▸ **What is being asked**
Report only the number of lines in the entries below that hold the word "resolution".

(Items listed in a dataset)
◆ ◆ ◆ ◆

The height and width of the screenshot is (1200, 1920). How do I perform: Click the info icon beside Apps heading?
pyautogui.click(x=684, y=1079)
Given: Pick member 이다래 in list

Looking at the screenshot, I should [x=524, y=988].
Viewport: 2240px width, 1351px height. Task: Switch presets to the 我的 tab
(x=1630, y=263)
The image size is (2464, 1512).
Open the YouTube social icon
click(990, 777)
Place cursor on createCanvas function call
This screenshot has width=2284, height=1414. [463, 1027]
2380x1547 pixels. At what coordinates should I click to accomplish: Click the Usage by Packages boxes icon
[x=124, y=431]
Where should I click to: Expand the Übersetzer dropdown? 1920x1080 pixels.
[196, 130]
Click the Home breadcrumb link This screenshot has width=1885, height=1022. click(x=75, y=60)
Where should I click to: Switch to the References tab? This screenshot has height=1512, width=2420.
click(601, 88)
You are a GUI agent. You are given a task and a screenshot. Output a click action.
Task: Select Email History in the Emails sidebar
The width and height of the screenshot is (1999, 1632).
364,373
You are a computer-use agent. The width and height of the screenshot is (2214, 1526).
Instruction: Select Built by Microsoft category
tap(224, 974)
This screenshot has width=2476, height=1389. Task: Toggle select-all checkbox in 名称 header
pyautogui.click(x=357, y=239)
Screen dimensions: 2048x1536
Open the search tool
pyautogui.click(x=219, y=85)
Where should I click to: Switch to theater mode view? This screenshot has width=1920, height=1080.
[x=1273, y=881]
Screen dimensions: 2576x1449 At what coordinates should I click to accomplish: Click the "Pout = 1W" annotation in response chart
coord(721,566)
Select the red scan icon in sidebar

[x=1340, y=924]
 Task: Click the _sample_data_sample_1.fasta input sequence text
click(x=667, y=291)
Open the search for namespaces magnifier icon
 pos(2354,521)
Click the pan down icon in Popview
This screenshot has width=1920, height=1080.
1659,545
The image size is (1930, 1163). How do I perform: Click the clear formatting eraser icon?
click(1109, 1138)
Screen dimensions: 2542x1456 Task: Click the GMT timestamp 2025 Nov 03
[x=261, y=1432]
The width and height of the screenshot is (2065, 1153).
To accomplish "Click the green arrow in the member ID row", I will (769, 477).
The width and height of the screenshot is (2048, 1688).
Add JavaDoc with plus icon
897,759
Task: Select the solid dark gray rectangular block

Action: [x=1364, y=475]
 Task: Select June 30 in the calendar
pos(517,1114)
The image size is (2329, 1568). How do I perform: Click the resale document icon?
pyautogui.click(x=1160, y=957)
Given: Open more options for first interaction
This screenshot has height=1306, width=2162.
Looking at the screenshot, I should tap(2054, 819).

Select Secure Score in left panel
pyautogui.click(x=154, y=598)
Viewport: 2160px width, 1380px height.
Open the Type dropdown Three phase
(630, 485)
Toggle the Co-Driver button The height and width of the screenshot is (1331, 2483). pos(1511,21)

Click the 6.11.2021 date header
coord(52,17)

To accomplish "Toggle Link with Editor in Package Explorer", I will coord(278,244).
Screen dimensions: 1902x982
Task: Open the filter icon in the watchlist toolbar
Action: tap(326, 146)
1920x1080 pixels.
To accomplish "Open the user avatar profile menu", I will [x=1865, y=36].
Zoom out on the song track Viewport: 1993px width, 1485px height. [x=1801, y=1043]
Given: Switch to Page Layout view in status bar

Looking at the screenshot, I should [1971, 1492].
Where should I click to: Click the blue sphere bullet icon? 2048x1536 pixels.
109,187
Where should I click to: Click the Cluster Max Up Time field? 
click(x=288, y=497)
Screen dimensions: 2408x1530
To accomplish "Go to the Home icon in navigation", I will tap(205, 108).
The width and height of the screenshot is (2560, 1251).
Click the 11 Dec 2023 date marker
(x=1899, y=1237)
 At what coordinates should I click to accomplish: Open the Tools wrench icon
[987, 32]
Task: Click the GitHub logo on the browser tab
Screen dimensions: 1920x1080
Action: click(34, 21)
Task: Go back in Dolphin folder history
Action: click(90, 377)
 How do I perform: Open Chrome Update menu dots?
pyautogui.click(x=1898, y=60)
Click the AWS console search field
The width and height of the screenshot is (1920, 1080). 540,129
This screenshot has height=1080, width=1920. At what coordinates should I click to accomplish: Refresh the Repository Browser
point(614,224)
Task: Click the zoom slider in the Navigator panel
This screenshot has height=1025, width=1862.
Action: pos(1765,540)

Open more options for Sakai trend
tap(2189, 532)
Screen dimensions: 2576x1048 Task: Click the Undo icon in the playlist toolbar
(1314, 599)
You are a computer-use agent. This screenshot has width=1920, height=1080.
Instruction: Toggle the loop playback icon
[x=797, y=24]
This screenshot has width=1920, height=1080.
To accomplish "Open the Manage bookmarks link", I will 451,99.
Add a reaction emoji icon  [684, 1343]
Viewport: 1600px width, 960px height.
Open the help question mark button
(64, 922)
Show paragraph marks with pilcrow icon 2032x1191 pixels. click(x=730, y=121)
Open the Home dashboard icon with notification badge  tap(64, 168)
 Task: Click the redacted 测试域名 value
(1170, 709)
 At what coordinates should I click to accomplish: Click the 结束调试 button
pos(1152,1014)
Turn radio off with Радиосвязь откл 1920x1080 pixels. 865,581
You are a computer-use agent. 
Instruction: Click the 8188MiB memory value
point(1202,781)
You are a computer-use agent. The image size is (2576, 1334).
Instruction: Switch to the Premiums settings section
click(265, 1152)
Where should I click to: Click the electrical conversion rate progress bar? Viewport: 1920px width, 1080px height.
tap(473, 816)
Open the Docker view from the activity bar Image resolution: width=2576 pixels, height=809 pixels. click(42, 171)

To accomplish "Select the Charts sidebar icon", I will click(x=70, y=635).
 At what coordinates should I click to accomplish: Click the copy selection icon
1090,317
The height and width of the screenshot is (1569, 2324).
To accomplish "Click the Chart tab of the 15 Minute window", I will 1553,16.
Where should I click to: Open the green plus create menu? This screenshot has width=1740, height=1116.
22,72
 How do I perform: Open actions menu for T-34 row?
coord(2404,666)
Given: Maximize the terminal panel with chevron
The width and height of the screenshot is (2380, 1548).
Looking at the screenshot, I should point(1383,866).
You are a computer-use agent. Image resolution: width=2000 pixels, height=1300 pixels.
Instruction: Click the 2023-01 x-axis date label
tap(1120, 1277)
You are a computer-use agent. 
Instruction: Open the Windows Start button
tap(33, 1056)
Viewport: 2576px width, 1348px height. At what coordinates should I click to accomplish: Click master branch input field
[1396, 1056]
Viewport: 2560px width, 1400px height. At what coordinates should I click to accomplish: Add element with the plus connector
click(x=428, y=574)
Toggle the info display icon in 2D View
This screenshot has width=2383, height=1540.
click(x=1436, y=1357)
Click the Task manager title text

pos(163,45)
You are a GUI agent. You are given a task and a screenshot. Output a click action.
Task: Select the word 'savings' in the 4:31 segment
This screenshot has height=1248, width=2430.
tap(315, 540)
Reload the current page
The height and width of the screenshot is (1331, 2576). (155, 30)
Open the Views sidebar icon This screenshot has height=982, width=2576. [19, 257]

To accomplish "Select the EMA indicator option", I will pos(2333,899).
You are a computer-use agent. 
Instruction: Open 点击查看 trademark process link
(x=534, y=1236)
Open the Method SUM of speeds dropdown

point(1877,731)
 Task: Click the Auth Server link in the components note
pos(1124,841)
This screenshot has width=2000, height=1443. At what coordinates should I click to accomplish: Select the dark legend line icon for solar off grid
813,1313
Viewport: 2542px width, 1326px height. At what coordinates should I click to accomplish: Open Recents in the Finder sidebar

◆ ◆ ◆ ◆

▸ **Response for this exercise**
2